As countries around the world grapple with setting international technology standards for new technologies, experts are torn on China's increased involvement.

The Atlantic Council, a nonpartisan think tank in Washington, D.C., released a report this week studying the geopolitical dynamics around technology standards development. In particular, it focused on China's growing involvement in standards development for emerging technologies.

According to the report, the concern with China's involvement revolves around potential harms to the integrity of the standards-setting process, which threatens the U.S.'s global technology leadership position. The group also warns that excluding China could prompt it to develop rival standards.

The Chinese government is "seeking to increase its sway over international standards developing organizations," the report said, but added that there currently isn't cause for the U.S. to worry that the country will be successful in exerting unfair influence.

The U.S. should embrace China's growing interest in international technology standards-setting, but U.S. policymakers should remain aware of China's goal to gain technological dominance, said Frances Townsend, former assistant for homeland security and counterterrorism to U.S. President George W. Bush, during a webinar discussing the Atlantic Council's findings.

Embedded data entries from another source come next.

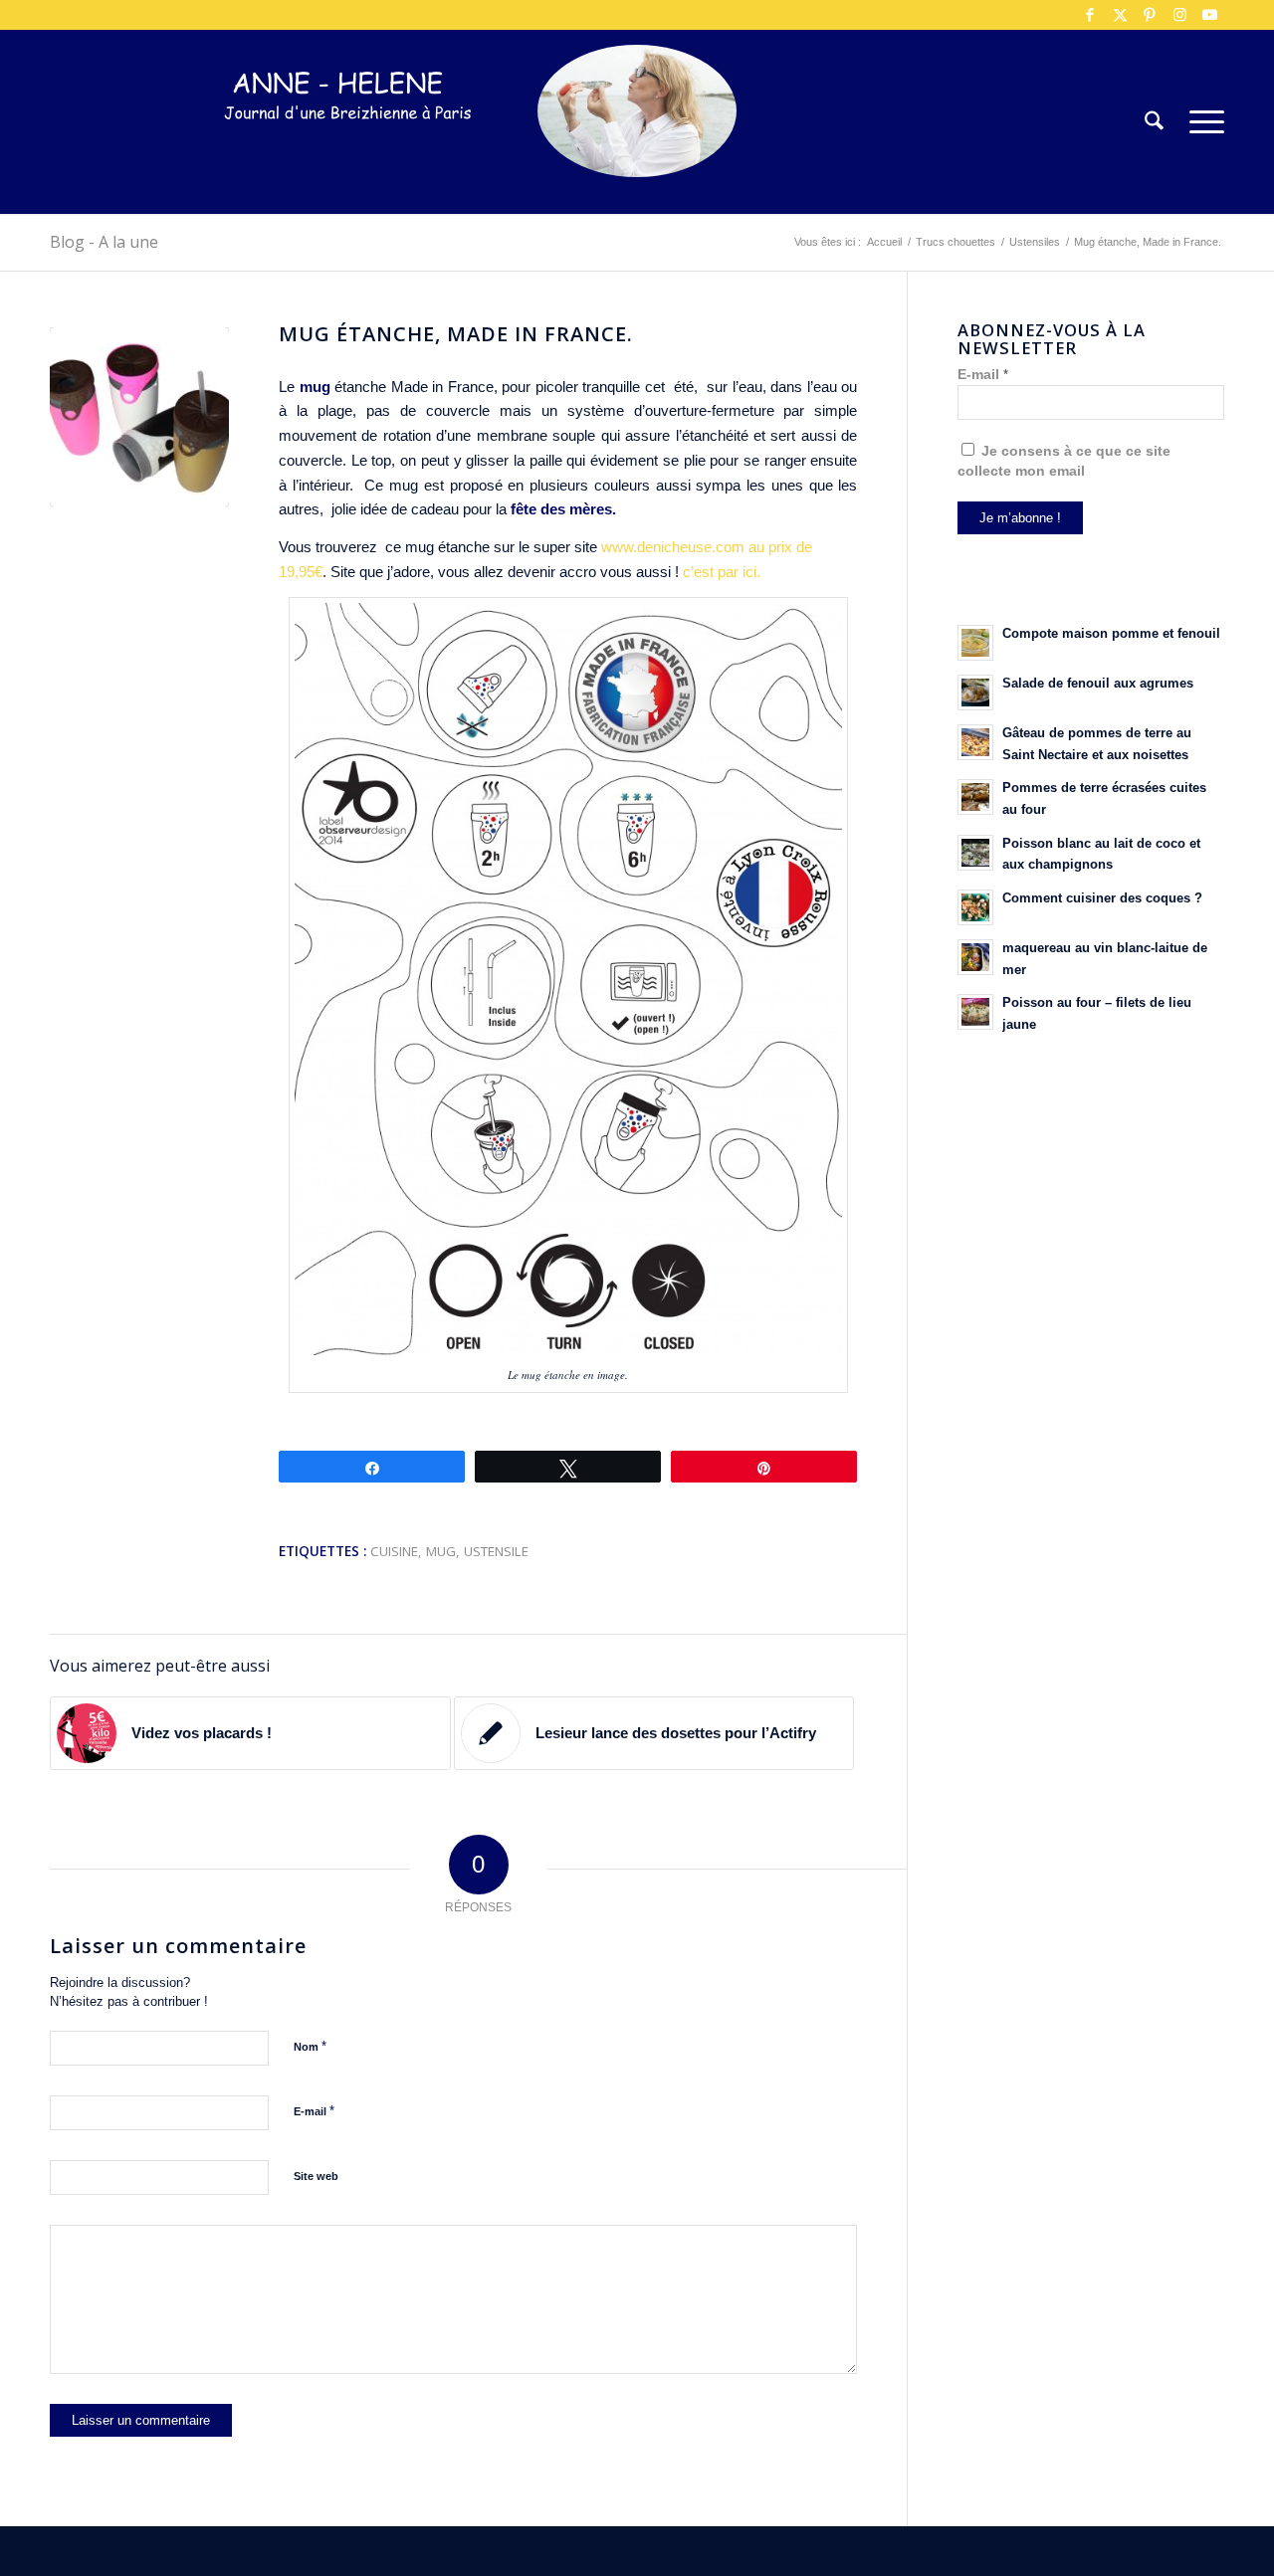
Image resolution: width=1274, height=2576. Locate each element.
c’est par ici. (723, 571)
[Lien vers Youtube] (1209, 15)
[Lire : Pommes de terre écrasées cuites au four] (975, 797)
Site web (316, 2176)
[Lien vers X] (1120, 15)
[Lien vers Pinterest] (1150, 15)
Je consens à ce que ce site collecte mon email (1063, 461)
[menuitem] (1154, 122)
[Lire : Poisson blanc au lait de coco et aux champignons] (975, 853)
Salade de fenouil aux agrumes (1097, 683)
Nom (310, 2046)
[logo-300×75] (348, 152)
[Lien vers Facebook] (1090, 15)
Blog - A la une (104, 242)
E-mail (314, 2110)
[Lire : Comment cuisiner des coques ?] (975, 907)
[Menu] (1200, 122)
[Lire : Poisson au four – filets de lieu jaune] (975, 1012)
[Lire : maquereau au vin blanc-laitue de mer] (975, 957)
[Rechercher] (1154, 122)
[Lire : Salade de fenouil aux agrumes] (975, 692)
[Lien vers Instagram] (1179, 15)
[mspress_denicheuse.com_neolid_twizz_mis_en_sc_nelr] (139, 416)
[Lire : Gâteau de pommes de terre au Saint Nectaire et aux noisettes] (975, 742)
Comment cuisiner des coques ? (1102, 898)
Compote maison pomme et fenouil (1111, 633)
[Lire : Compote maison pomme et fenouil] (975, 643)
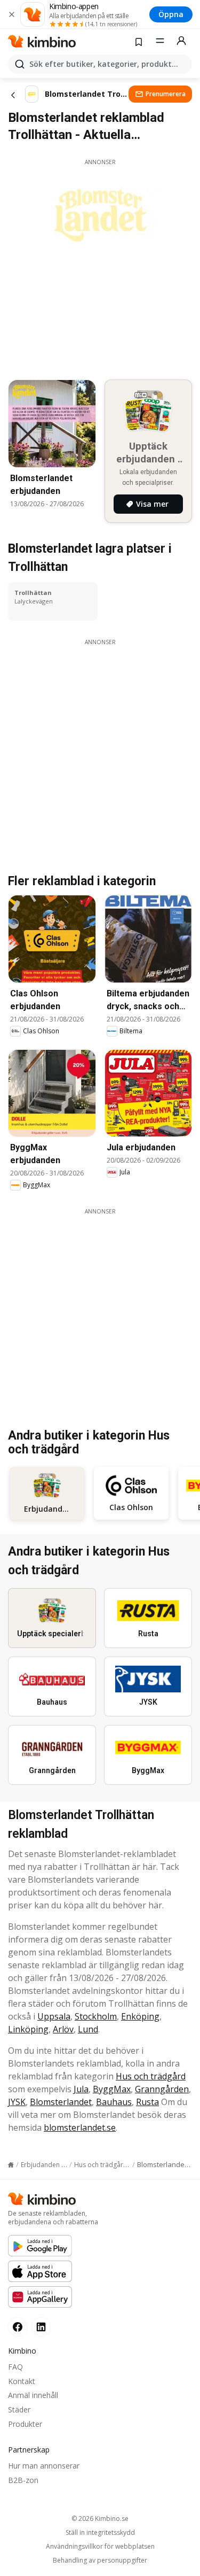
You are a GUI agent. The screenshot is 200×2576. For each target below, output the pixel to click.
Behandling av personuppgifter (100, 2560)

"While China doesn't yet possess an outsized majority in the international standards-setting bodies, we shouldn't kid ourselves," she said. "The communist Chinese party has made very clear they have real goals, real ambitions in this area."

Risks and benefits

Mary Saunders, vice president of government relations and public policy at the American National Standards Institute, said during the webinar that the organization sees China's participation as an opportunity rather than a threat.

"Consensus standards development is not a win-lose process, it's more akin to community building and the outcome of the process will generally reflect the technical contributions of a full range of stakeholders, not the input of a single contributor," she said.

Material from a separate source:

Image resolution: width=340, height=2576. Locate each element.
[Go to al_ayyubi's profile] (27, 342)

Julian Mueller-Kaler, a resident fellow at the Atlantic Council Geotech Center and co-author of the report, said decision makers in the U.S. and Europe will need to make a conscious choice on how they want to integrate China into international conversations on topics such as standards setting despite concerns.

Otherwise, Mueller-Kaler said there is a risk the Chinese government could build rival technology standards-setting institutions that would disrupt uniformity across standards.

The challenge is "to find an agreement on the difference of perspectives between the United States and China," Mueller-Kaler said.

Also this week

  • Microsoft is shuttering LinkedIn in China, a localized version the company began offering in 2014. In a blog post, Mohak Shroff, senior vice president of engineering at LinkedIn, said the company originally recognized that operating LinkedIn in China meant the platform would have to adhere to the Chinese government's requirements for operation. Shroff said the recent decision to end the LinkedIn in China service later this year was due to facing a "more challenging operating environment and greater compliance requirements in China." After shuttering the service, Shroff said LinkedIn will launch InJobs, a standalone job application site for China that will not include a social feed where users can share articles.
  • Andy Parker, father of broadcast journalist Alison Parker who was killed in 2015 during a gun attack while filming live television, filed a complaint with the Federal Trade Commission (FTC) asking the federal regulator to investigate Facebook. Parker said the social media giant, which is already under public scrutiny, fails to adhere to its own terms of service by allowing videos of Parker's murder to be shared across its platforms. Parker filed FTC complaints against Google and YouTube in 2020 for similar activities. "Alison's murder, shared on Facebook, Instagram and YouTube is just one of the egregious practices that are undermining the fabric of our society," he said.

Makenzie Holland is a news writer covering big tech and federal regulation. Prior to joining TechTarget, she was a general reporter for the Wilmington StarNews and a crime and education reporter at the Wabash Plain Dealer.